How Gold Lapel relates
I shall be direct about the comparison, because the honest version serves you better than a diplomatic one. Gold Lapel's automatic materialized views and TimescaleDB's continuous aggregates share a family resemblance — both maintain pre-computed rollups that stay current with underlying data. But they are built for different households entirely. Continuous aggregates require a time_bucket() grouping on a hypertable. Gold Lapel's materialized views work on any query pattern — time-series, OLTP, analytical, or the peculiar hybrid that most real applications actually are.
For genuine time-series workloads — thousands of sensors reporting every few seconds, financial tick data, high-frequency application metrics — TimescaleDB is the right tool, and I would not suggest otherwise. Its chunk-based partitioning, compression, and retention policies are purpose-built for append-heavy, time-ordered data at scale. Gold Lapel does not replicate that functionality and would not attempt to.
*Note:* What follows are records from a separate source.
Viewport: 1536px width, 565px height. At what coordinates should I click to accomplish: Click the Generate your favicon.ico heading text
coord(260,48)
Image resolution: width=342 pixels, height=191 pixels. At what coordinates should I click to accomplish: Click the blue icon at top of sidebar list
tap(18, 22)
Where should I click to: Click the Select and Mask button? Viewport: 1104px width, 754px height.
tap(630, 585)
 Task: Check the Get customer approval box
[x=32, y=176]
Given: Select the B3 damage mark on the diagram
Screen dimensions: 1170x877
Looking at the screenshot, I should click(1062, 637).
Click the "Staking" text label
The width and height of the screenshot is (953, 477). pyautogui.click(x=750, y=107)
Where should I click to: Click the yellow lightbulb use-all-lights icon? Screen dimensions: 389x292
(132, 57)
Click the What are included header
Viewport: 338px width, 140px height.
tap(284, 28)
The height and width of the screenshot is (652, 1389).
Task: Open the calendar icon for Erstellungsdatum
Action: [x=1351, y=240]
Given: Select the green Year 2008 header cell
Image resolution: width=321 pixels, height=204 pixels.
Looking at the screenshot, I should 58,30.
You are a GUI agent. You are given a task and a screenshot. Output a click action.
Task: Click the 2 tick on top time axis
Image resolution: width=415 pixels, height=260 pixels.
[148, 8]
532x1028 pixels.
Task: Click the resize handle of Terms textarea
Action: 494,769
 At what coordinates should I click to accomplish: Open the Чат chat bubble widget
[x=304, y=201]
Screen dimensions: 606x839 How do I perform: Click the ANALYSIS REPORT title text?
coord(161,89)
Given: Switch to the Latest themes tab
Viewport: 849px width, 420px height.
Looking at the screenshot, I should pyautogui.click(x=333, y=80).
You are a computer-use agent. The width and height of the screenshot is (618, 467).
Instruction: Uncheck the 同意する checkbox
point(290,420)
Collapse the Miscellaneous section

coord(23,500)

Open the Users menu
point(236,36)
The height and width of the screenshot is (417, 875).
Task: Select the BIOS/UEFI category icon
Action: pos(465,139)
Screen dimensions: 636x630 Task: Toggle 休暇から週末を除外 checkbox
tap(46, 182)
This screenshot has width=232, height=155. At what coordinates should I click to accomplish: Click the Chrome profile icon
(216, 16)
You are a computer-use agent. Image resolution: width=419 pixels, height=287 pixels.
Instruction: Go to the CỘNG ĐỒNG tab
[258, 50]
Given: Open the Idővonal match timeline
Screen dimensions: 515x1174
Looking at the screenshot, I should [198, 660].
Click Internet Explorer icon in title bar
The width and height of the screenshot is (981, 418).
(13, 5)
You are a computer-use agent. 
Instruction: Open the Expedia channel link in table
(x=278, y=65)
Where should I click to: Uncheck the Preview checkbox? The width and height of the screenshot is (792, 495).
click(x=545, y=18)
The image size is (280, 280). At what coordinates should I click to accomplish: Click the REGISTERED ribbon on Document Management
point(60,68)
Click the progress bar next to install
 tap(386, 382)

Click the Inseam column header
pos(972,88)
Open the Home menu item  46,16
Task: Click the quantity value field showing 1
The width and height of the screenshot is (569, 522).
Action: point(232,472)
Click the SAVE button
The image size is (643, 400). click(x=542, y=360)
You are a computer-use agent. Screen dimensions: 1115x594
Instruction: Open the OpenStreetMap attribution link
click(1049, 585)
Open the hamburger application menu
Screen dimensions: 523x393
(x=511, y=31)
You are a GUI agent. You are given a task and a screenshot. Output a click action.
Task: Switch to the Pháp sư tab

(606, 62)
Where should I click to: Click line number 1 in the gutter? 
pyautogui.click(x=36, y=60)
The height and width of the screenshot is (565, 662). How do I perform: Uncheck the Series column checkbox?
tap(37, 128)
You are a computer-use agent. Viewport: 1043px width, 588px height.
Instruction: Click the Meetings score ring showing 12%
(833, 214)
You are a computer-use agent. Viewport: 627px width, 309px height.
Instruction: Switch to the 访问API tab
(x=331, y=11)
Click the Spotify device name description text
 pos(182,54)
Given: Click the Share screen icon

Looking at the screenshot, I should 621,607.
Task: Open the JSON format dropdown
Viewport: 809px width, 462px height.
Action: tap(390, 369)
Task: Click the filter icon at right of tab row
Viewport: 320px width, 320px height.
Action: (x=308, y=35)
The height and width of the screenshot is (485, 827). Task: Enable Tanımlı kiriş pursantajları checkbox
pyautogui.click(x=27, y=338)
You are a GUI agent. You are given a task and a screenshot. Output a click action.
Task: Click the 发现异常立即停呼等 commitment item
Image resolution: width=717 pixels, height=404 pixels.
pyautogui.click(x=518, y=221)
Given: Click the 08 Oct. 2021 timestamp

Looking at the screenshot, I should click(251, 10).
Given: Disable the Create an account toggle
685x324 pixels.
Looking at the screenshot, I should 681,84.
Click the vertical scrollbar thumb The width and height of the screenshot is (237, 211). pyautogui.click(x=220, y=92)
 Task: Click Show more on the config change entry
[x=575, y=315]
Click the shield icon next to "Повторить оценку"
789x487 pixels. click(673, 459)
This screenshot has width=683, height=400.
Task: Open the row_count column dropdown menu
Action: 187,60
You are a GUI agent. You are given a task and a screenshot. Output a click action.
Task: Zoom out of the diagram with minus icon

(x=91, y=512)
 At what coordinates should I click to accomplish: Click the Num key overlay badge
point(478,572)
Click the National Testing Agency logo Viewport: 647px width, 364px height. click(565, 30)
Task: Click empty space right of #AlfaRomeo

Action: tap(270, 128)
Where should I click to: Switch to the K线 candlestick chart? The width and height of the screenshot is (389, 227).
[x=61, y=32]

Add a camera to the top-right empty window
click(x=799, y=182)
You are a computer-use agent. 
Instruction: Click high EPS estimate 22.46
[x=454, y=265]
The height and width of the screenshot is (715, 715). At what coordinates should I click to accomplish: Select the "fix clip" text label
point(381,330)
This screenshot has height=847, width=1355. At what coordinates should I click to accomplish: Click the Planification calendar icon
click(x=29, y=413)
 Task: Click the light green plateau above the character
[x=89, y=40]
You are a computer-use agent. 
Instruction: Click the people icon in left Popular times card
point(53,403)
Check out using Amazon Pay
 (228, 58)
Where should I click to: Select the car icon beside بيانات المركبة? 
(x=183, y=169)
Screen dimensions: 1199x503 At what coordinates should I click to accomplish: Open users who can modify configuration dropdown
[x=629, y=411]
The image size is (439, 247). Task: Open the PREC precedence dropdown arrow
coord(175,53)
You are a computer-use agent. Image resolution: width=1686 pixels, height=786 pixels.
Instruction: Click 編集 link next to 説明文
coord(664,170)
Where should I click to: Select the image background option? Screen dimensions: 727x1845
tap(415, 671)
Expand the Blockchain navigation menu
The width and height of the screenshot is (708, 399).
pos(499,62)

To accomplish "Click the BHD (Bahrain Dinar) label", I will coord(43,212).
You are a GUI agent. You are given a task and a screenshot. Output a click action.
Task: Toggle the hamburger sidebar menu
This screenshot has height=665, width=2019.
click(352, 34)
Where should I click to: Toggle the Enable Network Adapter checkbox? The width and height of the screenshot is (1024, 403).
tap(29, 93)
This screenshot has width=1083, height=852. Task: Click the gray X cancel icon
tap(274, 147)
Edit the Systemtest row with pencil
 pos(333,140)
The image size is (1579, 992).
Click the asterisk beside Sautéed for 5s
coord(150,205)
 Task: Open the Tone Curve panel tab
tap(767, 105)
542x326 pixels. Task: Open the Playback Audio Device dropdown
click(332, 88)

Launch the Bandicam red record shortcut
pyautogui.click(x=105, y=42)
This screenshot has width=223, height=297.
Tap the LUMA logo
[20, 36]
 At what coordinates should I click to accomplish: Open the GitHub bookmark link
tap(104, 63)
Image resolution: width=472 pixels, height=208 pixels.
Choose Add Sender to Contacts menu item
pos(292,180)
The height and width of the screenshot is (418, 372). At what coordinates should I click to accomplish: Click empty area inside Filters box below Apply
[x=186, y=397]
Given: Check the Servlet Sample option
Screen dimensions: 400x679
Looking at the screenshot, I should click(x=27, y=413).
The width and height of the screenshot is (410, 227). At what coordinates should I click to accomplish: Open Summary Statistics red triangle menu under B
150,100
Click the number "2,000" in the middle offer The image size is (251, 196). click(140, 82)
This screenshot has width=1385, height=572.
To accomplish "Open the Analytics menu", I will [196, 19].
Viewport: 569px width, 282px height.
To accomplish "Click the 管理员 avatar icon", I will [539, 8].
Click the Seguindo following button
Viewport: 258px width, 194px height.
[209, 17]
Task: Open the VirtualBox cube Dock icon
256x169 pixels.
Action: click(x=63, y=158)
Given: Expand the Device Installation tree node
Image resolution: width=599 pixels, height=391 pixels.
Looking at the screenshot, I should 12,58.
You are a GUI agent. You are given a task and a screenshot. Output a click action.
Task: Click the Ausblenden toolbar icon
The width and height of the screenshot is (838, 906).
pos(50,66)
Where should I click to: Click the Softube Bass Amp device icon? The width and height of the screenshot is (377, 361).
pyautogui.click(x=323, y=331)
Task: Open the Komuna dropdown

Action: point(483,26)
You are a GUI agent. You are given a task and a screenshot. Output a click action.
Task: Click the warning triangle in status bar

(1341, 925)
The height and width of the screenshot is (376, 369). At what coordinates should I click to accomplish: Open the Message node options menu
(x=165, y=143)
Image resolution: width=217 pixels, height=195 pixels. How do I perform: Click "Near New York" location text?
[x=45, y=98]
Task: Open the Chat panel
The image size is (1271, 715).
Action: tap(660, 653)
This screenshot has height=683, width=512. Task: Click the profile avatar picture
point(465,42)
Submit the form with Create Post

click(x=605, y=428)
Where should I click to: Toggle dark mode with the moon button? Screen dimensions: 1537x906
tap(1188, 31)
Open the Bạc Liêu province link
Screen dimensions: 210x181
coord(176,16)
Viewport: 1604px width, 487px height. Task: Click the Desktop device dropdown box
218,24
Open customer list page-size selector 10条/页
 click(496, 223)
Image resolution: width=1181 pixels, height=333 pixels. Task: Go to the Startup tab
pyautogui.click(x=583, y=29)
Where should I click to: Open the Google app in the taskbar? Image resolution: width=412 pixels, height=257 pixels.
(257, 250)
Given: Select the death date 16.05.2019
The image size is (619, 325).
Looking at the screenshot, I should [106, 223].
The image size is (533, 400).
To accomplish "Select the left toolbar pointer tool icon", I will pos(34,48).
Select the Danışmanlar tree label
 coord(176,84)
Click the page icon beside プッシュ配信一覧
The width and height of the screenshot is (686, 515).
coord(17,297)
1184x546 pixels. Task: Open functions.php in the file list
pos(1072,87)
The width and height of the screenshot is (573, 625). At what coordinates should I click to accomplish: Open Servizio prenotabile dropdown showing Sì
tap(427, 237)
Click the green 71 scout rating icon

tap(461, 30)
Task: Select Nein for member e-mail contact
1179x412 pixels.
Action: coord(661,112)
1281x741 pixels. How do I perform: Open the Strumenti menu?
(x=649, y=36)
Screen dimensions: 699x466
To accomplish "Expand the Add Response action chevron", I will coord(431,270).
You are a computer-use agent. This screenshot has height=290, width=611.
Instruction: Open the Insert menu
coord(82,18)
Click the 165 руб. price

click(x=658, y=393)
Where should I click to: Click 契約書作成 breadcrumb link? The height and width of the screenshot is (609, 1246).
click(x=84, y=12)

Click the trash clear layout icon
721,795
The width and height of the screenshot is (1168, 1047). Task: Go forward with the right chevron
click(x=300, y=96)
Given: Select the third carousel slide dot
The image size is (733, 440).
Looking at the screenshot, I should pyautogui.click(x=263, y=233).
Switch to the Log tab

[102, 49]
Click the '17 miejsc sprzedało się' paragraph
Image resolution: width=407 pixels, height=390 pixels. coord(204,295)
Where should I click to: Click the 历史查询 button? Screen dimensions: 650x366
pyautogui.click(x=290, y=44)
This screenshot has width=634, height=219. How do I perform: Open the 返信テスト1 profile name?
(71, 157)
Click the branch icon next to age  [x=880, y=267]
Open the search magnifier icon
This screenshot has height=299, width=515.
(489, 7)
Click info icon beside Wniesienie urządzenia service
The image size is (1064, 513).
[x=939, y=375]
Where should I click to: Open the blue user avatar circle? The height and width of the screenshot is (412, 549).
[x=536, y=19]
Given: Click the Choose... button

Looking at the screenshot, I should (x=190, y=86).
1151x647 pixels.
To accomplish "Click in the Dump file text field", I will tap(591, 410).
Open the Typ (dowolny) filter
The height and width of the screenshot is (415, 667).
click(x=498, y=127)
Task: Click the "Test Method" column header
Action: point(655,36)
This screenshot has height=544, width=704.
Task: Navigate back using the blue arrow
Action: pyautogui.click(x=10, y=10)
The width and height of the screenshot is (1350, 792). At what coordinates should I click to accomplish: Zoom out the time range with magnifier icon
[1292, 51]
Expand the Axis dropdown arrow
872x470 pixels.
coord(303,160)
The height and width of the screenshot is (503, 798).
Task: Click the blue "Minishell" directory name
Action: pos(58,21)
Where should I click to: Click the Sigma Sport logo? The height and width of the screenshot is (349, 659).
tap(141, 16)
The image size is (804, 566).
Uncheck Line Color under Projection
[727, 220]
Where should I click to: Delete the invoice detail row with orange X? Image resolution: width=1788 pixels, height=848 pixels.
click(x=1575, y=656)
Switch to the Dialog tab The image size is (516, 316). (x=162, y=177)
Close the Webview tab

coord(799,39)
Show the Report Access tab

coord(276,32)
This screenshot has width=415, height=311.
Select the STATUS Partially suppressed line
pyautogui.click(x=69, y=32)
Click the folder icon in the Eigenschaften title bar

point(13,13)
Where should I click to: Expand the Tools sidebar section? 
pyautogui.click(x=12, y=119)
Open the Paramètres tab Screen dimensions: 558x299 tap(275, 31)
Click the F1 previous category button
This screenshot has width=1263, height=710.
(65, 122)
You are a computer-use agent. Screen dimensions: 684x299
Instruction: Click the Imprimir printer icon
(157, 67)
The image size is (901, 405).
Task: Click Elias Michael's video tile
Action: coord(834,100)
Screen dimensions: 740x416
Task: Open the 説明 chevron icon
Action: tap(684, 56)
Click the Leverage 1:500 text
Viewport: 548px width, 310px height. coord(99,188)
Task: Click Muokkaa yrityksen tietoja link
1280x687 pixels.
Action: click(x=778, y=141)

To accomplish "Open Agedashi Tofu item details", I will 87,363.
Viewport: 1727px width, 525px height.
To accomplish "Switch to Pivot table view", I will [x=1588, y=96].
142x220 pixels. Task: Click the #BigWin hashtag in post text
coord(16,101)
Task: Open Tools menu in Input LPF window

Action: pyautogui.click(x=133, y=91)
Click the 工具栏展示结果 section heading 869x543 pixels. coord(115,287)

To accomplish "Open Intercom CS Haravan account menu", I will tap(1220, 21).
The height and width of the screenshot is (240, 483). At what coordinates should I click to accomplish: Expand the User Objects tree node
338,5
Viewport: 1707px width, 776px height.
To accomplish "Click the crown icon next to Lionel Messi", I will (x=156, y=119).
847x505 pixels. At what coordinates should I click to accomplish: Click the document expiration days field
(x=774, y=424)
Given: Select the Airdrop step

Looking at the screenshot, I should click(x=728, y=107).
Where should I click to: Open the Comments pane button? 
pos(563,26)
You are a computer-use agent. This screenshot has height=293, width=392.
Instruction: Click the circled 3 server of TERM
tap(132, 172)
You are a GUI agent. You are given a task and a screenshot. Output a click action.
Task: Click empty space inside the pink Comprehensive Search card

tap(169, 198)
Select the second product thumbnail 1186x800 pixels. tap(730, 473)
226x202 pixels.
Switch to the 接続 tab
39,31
Where things become interesting is in the household that has both. Your application likely runs time-series queries alongside general OLTP traffic against the same PostgreSQL instance. TimescaleDB attends to the former; Gold Lapel attends to the latter. The two coexist without friction — Gold Lapel's proxy layer is entirely transparent to TimescaleDB's background workers and chunk management. A well-staffed household, if I may say so, where each member of staff knows their duties.